Nombreux sont ceux qui aujourd’hui ressentent le vide, un sentiment de changement imminent. Le coronavirus nous a fait prendre conscience des failles qui se manifestent dans tous les aspects de nos sociétés. Le sentiment que l’après-guerre – peut-être même le Siècle des Lumières en Europe – est arrivé à son terme, que ce dernier a en quelque sorte échoué. Certains souhaitent passionnément – voire un peu hystériquement – prolonger le présent familier : conserver les valeurs fondatrices des États-Unis. Mais beaucoup d’autres sont mécontents. Ils veulent que notre présent soit radicalement modifié (voire anéanti) – mais tous se demandent ce qui pourrait arriver ensuite.

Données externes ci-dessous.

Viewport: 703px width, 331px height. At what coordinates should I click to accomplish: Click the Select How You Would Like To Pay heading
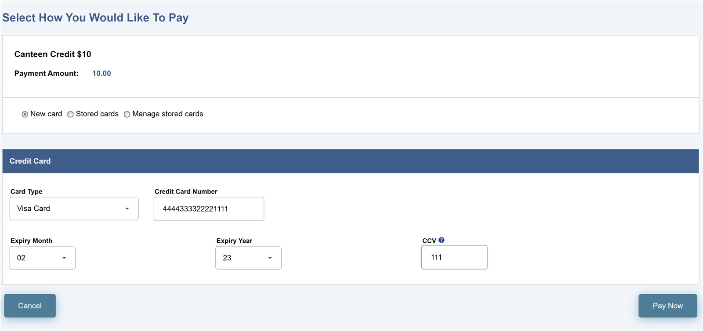click(x=95, y=18)
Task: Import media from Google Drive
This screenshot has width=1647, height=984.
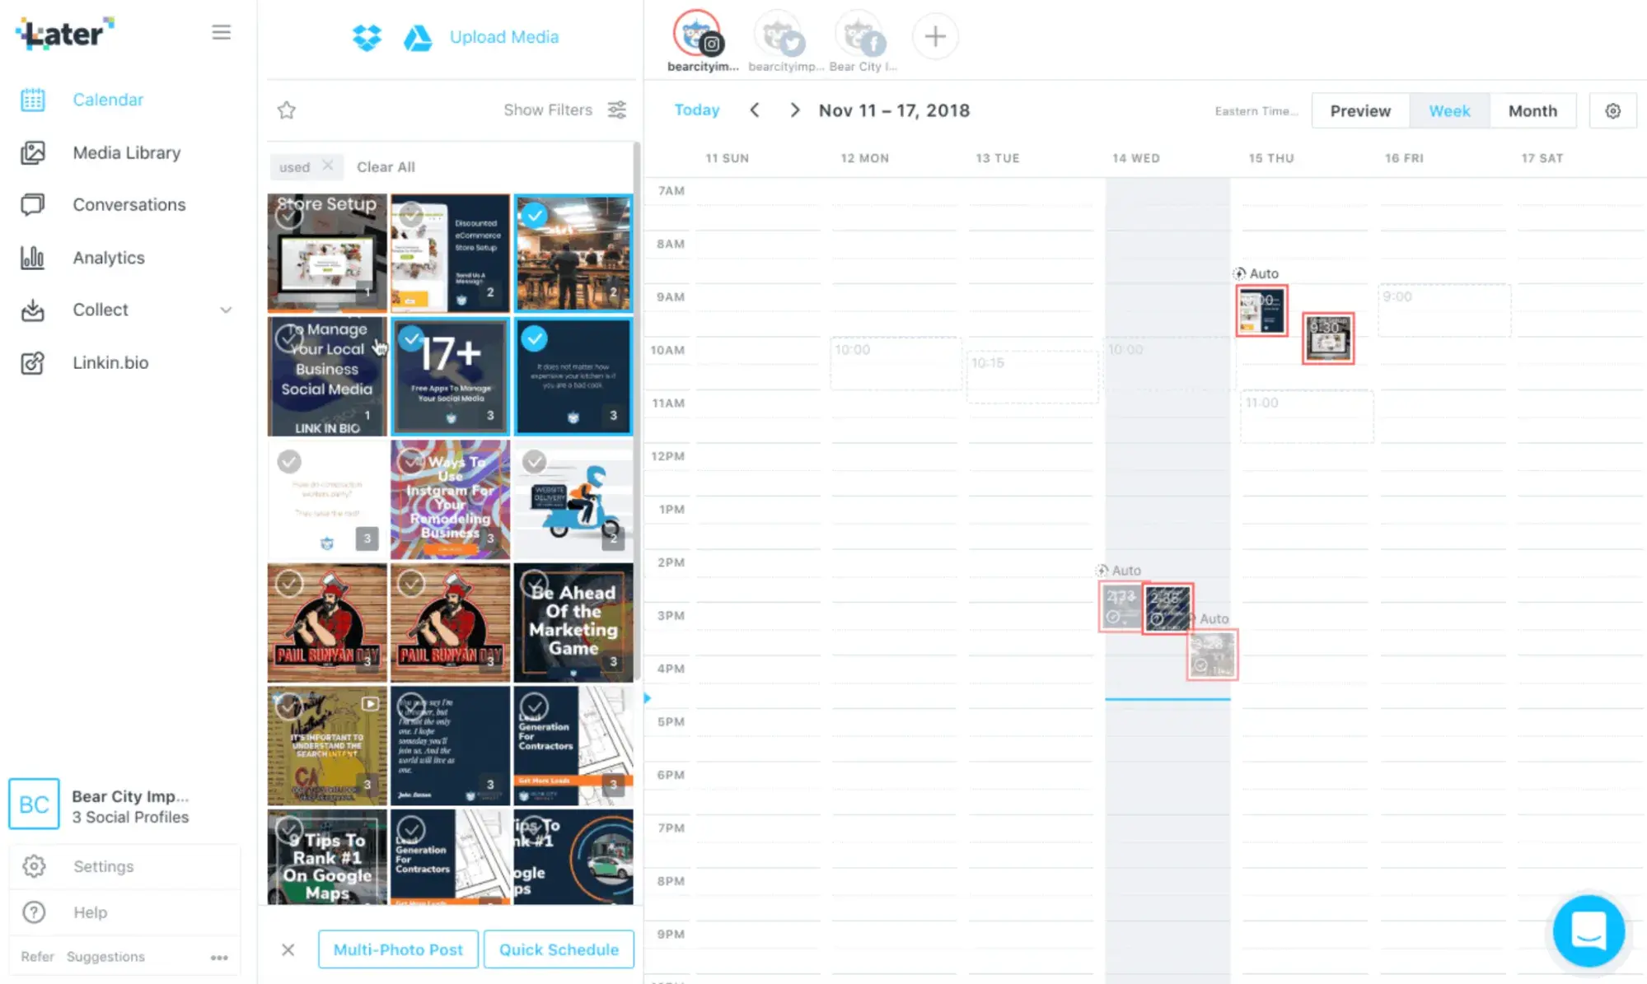Action: pos(419,37)
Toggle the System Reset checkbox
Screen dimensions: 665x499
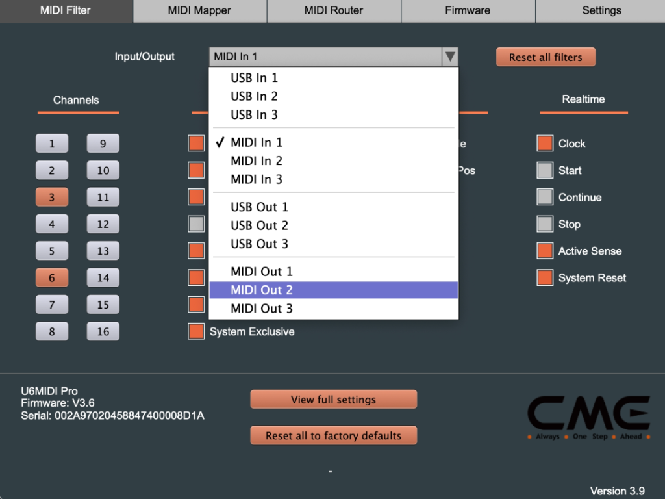coord(544,277)
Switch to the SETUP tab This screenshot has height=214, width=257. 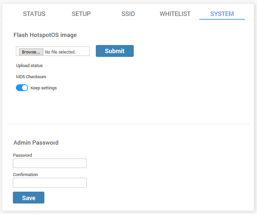coord(81,14)
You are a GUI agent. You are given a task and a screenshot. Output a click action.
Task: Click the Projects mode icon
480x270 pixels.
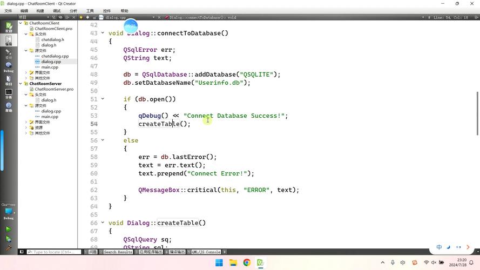click(x=9, y=80)
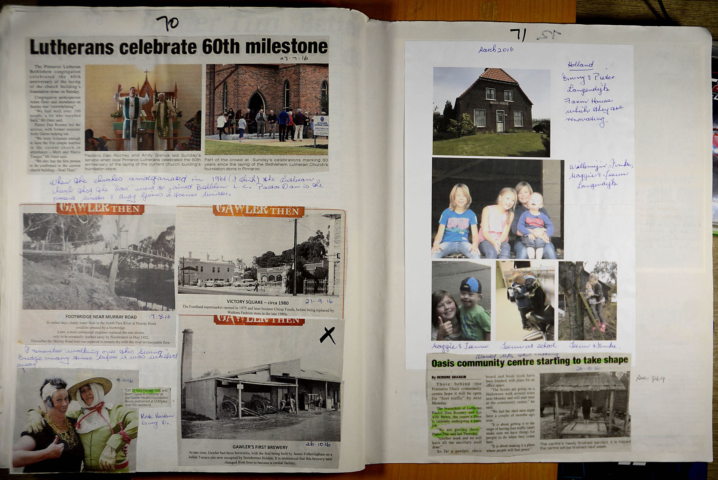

Ce qui est déjà clair, c’est qu’il ne peut y avoir de « retour à la normale ». Ce n’est plus possible. Il y a sur la table des propositions vraiment explosives, soit pour une utopie technologique matérielle (c’est-à-dire « La Grande Réinitialisation »), soit, venant des éveillés, pour une insurrection culturelle ascendante de type Gramsci visant à renverser le monde. (Cette dernière option n’est pas vraiment envisageable dans l’immédiat). D’autres semblent plus prêts à prendre les armes (du moins aux États-Unis), contre ces deux notions, pour poursuivre les vertus et l’identité de « l’âge d’or » de Trump : une lutte pour préserver l’éthique protestante traditionnelle.

Aujourd’hui, certaines élites occidentales tentent de mettre en place un « frein » à cette cascade de « désordres » qui émergent du mécontentement populaire et de l’effondrement structurel. Ces désordres, craignent-ils, alimentent le populisme et le sentiment nationaliste, et menacent donc la durabilité de leur « mythe » central – la notion d’une humanité mondiale fondée sur des « valeurs » communes, poursuivant un itinéraire vers un ordre et une gouvernance mondiaux basés sur la technologie. Ils voient le risque. Ils peuvent observer que « d’autres » valeurs, opposées à l’universalisme, sont issues de couches profondes de l’expérience et de l’histoire humaines. L’establishment les rejette purement et simplement en les qualifiant de « populisme ». Mais, sous le palimpseste du populisme, nous sommes également témoins de valeurs anciennes et éternelles, qui reviennent sous une nouvelle forme féconde. La plupart des « mécontents » d’aujourd’hui ne connaîtront pas l’histoire des valeurs qu’ils épousent et ne s’intéresseront peut-être jamais sérieusement aux couches profondes de la pensée dans lesquelles ils vivent. Mais là n’est pas la question – des graines sont en train de germer dans notre psyché collective.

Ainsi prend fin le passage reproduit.